MIVP defines a deterministic, multi-layer identity model based on cryptographic hashing and Merkle tree commitments. Four hash layers combine into a single Composite Instance Hash (CIH) that uniquely identifies a deployed model instance:
| Layer | Component | What it covers |
|---|---|---|
| MH | Model Hash | Weights, tokenizer, architecture — Merkle root over chunked artifacts |
| PH | Policy Hash | System prompt, guardrail rules, moderation layer |
| RH | Runtime Hash | Temperature, top-p, max tokens, tooling, routing flags |
| CIH | Composite Instance Hash | **SHA256(MH |
Any change to weights, policy, or runtime changes the CIH. The CIH can be cryptographically signed by the operator and verified by any client.
- Silent substitution detection — compare CIH across requests; any change signals routing or model switch
- Policy change detection — PH changes when system prompt or guardrails change
- Reproducibility — same CIH guarantees identical deployment configuration
- Audit and compliance — cryptographically verifiable identity for regulated deployments
- No trusted hardware required — format-agnostic, compatible with existing deployment pipelines
MIVP does not verify correctness, alignment, or safety. It verifies identity only. Identity is the prerequisite for all higher-level guarantees.
MIVP follows the pattern of established internet trust infrastructure:
- HTTPS replaced HTTP for transport identity
- Code signing replaced unsigned executables
- Secure Boot replaced unsigned firmware
In each case, systems capable of producing verifiable identity proofs gained structural advantages. MIVP applies this pattern to AI model identity.

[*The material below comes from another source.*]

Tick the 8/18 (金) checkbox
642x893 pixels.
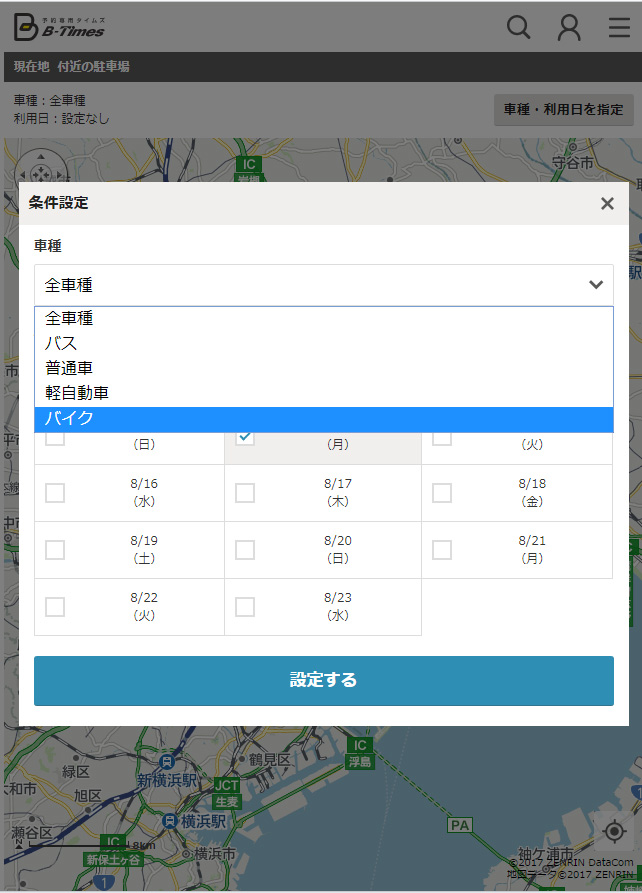coord(442,493)
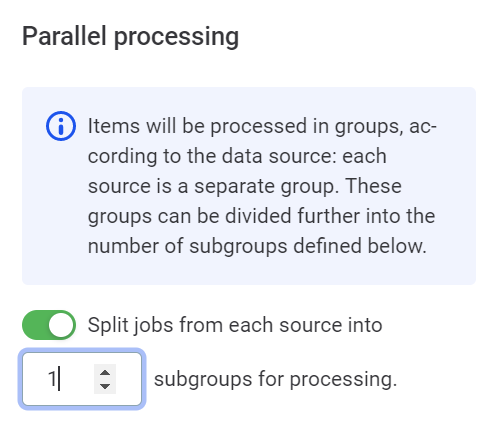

The full specification (MIVP_2_1_Complete_Specification.pdf) includes:
- Core protocol — four hash layers, CIH construction, attestation format, verification procedure
- Appendix A — Merkle specification for model weights (chunking, tree construction, carry-up logic, test vectors)

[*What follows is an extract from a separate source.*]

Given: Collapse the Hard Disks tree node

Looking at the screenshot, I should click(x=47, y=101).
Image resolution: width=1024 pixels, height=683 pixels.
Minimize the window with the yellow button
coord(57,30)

- Appendix B — Policy canonicalization (field-level normalization, JSON serialization rules)
- Appendix C — Composite Instance Hash specification
- Appendix D — Runtime Hash specification
- Appendix E — Instance Attestation format
- Appendix F — Session Continuity Protocol (ASK/ORK model)
- Appendix G — Normative test vectors (implementations MUST produce byte-identical CIH values)
- Appendix H — Structural adoption dynamics
- Appendix I — Implementation guidance for deterministic compliance (critical failure modes for LLM-generated code)
No reference implementation exists yet.
The specification is complete and includes normative test vectors (Appendix G) and explicit implementation constraints (Appendix I) designed to prevent the most common failure modes in LLM-assisted code generation.
If you implement MIVP, the test vectors in Appendix G are your compliance baseline: byte-identical CIH output is required for interoperability.
MIVP and the Alexandria Protocol address complementary verification problems:
- MIVP verifies which system produced a knowledge claim — model identity, policy, configuration
- Alexandria verifies the epistemic structure of the claim itself — derivation path, assumptions, revision history
Together they provide end-to-end verifiability: from the identity of the system that generated a claim, to the structural integrity of the claim itself.
H.-Steffen Rentschler
Independent researcher
SSRN author
MIT. Implement freely, cite honestly.